Du mouvement, elle percevait du mouvement. Un étrange bruit métallique et d'eau, des murmures incessants. Puis, des cris à l'étage, des portes qui s'ouvrent et se ferment brutalement. Que se passait-il? Qui se trouvait avec elle? Qui faisait tout ce vacarme? Des bruits sourds tapèrent à un rythme effréné, résonnant dans sa tête comme des coups de marteau. Une voix grave s'éleva, forte, autoritaire, une voix qui l'interpelait.

Lizzie? Lizzie, tu m'entends?

Oh, cette voix…Cette voix! Elle la connaissait, elle en était sûre. Elle essaya d'y répondre, de tendre la main vers la silhouette sombre et brumeuse qui se dessinait devant ses yeux, mais tout bascula et les rêves la hantèrent de nouveau.

-'Que faites-vous donc? Mrs Reynolds, Miss Grant, que se passe-t-il? Docteur?'

-'Je crains que nous n'ayons pas d'autres choix, Mr Darcy, il faut absolument que la fièvre régresse.'

Des formes, des couleurs, des bourdonnements, c'était tout ce qu'elle était capable de distinguer.

Lizzie…

De nouveaux cris, de nouveaux bruits. Ils frappaient dans son crâne avec une telle force!

Lizzie…

-'Prenez-lui les jambes. Voilà, soulevez-la doucement.'

Elle volait. Elle volait près de la chaleur, au-dessus du monde, tout là-haut avec les nuages. Il y avait des flocons de neige qui dansaient autour d'elle, des lueurs roses et orange qui valsaient comme des aurores boréales.

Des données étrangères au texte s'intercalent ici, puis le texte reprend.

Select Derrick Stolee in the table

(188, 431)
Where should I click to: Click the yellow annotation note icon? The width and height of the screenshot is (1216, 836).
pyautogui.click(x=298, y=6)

Puis, à une lenteur infinie, elle se sentit descendre.

Les aiguilles l'attaquèrent de nouveau et son souffle se crispa. Elle devait se débattre, sortir de l'eau, elle était prise dans les griffes de la glace! La douleur était vive et son cœur, dont chaque battement semblait lui défoncer la poitrine, cavalait à une vitesse anormale. Pourquoi n'arrivait-elle pas à rejoindre la surface, pourquoi n'arrivait-elle pas à respirer?

Lizzie…Lizzie…

Et cette voix qui l'appelait, qui l'obsédait! La glace se refermait, s'abattait violemment sur elle. Pourquoi rien ne se produisait alors qu'elle se débattait de toutes ses forces? Pourquoi personne n'entendait le cri qui s'échappait d'entre ses lèvres? Tout était si froid, tout devenait si noir!

Lizzie…

Elle ne pouvait plus se battre, elle n'avait plus de forces; elle abandonna. Le brouillard se transforma en pénombre et bientôt son esprit sombra dans un abysse de ténèbres.